> _Activity_:
Each entry should be written out again exactly, so that nothing is lost.

#### Data for processing

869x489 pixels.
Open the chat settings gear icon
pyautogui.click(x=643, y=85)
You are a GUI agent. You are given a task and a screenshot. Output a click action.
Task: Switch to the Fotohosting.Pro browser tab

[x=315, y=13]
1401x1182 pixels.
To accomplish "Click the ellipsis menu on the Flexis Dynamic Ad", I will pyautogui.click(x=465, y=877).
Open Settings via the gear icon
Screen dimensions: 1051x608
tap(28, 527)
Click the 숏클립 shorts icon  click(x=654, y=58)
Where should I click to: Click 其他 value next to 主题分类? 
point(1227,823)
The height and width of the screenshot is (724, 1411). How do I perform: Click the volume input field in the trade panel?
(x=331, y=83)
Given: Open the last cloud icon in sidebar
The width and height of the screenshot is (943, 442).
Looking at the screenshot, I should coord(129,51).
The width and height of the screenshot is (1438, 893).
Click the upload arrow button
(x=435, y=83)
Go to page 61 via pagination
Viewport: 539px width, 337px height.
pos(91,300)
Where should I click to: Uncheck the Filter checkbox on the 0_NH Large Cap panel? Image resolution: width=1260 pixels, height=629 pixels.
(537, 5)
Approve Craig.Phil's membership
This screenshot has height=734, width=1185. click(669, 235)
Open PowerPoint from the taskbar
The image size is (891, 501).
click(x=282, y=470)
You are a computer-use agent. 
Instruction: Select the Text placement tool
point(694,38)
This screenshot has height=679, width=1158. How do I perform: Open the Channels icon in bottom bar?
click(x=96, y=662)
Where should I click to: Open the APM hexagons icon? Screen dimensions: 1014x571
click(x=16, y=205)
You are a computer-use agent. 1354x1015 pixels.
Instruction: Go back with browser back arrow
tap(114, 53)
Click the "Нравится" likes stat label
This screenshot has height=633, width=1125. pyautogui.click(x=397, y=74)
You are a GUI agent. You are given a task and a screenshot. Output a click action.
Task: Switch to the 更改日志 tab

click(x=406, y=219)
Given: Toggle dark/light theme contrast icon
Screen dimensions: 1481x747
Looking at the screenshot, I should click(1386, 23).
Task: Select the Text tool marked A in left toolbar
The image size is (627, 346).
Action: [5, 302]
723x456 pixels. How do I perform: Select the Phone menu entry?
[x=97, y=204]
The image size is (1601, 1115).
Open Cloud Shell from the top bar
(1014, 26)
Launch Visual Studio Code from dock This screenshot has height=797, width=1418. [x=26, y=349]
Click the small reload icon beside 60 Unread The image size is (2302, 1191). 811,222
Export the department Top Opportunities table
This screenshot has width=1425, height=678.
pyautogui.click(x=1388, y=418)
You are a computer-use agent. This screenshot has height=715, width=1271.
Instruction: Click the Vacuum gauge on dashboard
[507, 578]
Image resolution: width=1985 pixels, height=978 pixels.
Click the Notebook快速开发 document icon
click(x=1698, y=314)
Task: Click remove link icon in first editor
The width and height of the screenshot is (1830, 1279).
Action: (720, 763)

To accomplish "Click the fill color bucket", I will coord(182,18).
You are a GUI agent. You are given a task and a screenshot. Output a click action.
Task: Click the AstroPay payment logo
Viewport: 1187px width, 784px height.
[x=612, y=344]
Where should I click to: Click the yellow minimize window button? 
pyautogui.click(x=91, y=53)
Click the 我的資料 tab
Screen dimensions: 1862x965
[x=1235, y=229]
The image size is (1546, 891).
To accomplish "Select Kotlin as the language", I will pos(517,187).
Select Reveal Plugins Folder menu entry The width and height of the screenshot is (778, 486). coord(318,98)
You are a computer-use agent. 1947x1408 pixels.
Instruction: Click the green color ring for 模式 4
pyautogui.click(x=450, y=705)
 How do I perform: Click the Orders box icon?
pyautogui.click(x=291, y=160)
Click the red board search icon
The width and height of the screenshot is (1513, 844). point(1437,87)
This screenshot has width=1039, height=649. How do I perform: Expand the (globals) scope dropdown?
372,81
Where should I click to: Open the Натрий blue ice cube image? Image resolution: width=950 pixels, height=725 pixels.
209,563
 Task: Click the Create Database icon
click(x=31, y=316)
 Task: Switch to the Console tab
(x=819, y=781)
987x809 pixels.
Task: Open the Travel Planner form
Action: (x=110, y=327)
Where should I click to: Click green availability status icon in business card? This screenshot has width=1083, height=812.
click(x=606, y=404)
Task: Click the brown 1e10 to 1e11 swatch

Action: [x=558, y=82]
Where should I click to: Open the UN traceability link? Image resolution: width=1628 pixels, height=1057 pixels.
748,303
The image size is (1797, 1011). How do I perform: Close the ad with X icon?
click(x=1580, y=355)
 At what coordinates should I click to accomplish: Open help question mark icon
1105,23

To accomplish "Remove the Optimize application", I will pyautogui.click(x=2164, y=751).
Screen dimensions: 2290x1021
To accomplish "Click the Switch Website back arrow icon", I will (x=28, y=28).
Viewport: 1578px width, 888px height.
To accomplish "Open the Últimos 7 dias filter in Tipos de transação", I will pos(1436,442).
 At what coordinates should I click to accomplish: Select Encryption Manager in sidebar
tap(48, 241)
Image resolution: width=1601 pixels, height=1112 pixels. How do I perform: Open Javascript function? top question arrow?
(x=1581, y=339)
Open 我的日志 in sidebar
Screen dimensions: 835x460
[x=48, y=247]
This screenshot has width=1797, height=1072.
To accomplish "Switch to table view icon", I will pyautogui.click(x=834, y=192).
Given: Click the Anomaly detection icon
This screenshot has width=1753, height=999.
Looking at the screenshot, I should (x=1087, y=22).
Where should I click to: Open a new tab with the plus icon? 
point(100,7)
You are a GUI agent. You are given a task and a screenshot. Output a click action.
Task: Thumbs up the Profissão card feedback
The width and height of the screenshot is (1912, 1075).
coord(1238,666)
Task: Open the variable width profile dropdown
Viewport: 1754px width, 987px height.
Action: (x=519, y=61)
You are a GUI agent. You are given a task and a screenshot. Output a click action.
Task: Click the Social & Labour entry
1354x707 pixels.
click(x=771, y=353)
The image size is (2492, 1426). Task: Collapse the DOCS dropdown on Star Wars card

########

> _Reply_:
869x489 pixels.
Open the chat settings gear icon
pyautogui.click(x=643, y=85)
You are a GUI agent. You are given a task and a screenshot. Output a click action.
Task: Switch to the Fotohosting.Pro browser tab

[x=315, y=13]
1401x1182 pixels.
To accomplish "Click the ellipsis menu on the Flexis Dynamic Ad", I will pyautogui.click(x=465, y=877).
Open Settings via the gear icon
Screen dimensions: 1051x608
tap(28, 527)
Click the 숏클립 shorts icon  click(x=654, y=58)
Where should I click to: Click 其他 value next to 主题分类? 
point(1227,823)
The height and width of the screenshot is (724, 1411). How do I perform: Click the volume input field in the trade panel?
(x=331, y=83)
Given: Open the last cloud icon in sidebar
The width and height of the screenshot is (943, 442).
Looking at the screenshot, I should coord(129,51).
The width and height of the screenshot is (1438, 893).
Click the upload arrow button
(x=435, y=83)
Go to page 61 via pagination
Viewport: 539px width, 337px height.
pos(91,300)
Where should I click to: Uncheck the Filter checkbox on the 0_NH Large Cap panel? Image resolution: width=1260 pixels, height=629 pixels.
(537, 5)
Approve Craig.Phil's membership
This screenshot has height=734, width=1185. click(669, 235)
Open PowerPoint from the taskbar
The image size is (891, 501).
click(x=282, y=470)
You are a computer-use agent. 
Instruction: Select the Text placement tool
point(694,38)
This screenshot has height=679, width=1158. How do I perform: Open the Channels icon in bottom bar?
click(x=96, y=662)
Where should I click to: Open the APM hexagons icon? Screen dimensions: 1014x571
click(x=16, y=205)
You are a computer-use agent. 1354x1015 pixels.
Instruction: Go back with browser back arrow
tap(114, 53)
Click the "Нравится" likes stat label
This screenshot has height=633, width=1125. pyautogui.click(x=397, y=74)
You are a GUI agent. You are given a task and a screenshot. Output a click action.
Task: Switch to the 更改日志 tab

click(x=406, y=219)
Given: Toggle dark/light theme contrast icon
Screen dimensions: 1481x747
Looking at the screenshot, I should click(1386, 23).
Task: Select the Text tool marked A in left toolbar
The image size is (627, 346).
Action: [5, 302]
723x456 pixels. How do I perform: Select the Phone menu entry?
[x=97, y=204]
The image size is (1601, 1115).
Open Cloud Shell from the top bar
(1014, 26)
Launch Visual Studio Code from dock This screenshot has height=797, width=1418. [x=26, y=349]
Click the small reload icon beside 60 Unread The image size is (2302, 1191). 811,222
Export the department Top Opportunities table
This screenshot has width=1425, height=678.
pyautogui.click(x=1388, y=418)
You are a computer-use agent. This screenshot has height=715, width=1271.
Instruction: Click the Vacuum gauge on dashboard
[507, 578]
Image resolution: width=1985 pixels, height=978 pixels.
Click the Notebook快速开发 document icon
click(x=1698, y=314)
Task: Click remove link icon in first editor
The width and height of the screenshot is (1830, 1279).
Action: (720, 763)

To accomplish "Click the fill color bucket", I will coord(182,18).
You are a GUI agent. You are given a task and a screenshot. Output a click action.
Task: Click the AstroPay payment logo
Viewport: 1187px width, 784px height.
[x=612, y=344]
Where should I click to: Click the yellow minimize window button? 
pyautogui.click(x=91, y=53)
Click the 我的資料 tab
Screen dimensions: 1862x965
[x=1235, y=229]
The image size is (1546, 891).
To accomplish "Select Kotlin as the language", I will pos(517,187).
Select Reveal Plugins Folder menu entry The width and height of the screenshot is (778, 486). coord(318,98)
You are a computer-use agent. 1947x1408 pixels.
Instruction: Click the green color ring for 模式 4
pyautogui.click(x=450, y=705)
 How do I perform: Click the Orders box icon?
pyautogui.click(x=291, y=160)
Click the red board search icon
The width and height of the screenshot is (1513, 844). point(1437,87)
This screenshot has width=1039, height=649. How do I perform: Expand the (globals) scope dropdown?
372,81
Where should I click to: Open the Натрий blue ice cube image? Image resolution: width=950 pixels, height=725 pixels.
209,563
 Task: Click the Create Database icon
click(x=31, y=316)
 Task: Switch to the Console tab
(x=819, y=781)
987x809 pixels.
Task: Open the Travel Planner form
Action: (x=110, y=327)
Where should I click to: Click green availability status icon in business card? This screenshot has width=1083, height=812.
click(x=606, y=404)
Task: Click the brown 1e10 to 1e11 swatch

Action: [x=558, y=82]
Where should I click to: Open the UN traceability link? Image resolution: width=1628 pixels, height=1057 pixels.
748,303
The image size is (1797, 1011). How do I perform: Close the ad with X icon?
click(x=1580, y=355)
 At what coordinates should I click to accomplish: Open help question mark icon
1105,23

To accomplish "Remove the Optimize application", I will pyautogui.click(x=2164, y=751).
Screen dimensions: 2290x1021
To accomplish "Click the Switch Website back arrow icon", I will (x=28, y=28).
Viewport: 1578px width, 888px height.
To accomplish "Open the Últimos 7 dias filter in Tipos de transação", I will pos(1436,442).
 At what coordinates should I click to accomplish: Select Encryption Manager in sidebar
tap(48, 241)
Image resolution: width=1601 pixels, height=1112 pixels. How do I perform: Open Javascript function? top question arrow?
(x=1581, y=339)
Open 我的日志 in sidebar
Screen dimensions: 835x460
[x=48, y=247]
This screenshot has width=1797, height=1072.
To accomplish "Switch to table view icon", I will pyautogui.click(x=834, y=192).
Given: Click the Anomaly detection icon
This screenshot has width=1753, height=999.
Looking at the screenshot, I should (x=1087, y=22).
Where should I click to: Open a new tab with the plus icon? 
point(100,7)
You are a GUI agent. You are given a task and a screenshot. Output a click action.
Task: Thumbs up the Profissão card feedback
The width and height of the screenshot is (1912, 1075).
coord(1238,666)
Task: Open the variable width profile dropdown
Viewport: 1754px width, 987px height.
Action: (x=519, y=61)
You are a GUI agent. You are given a task and a screenshot. Output a click action.
Task: Click the Social & Labour entry
1354x707 pixels.
click(x=771, y=353)
The image size is (2492, 1426). Task: Collapse the DOCS dropdown on Star Wars card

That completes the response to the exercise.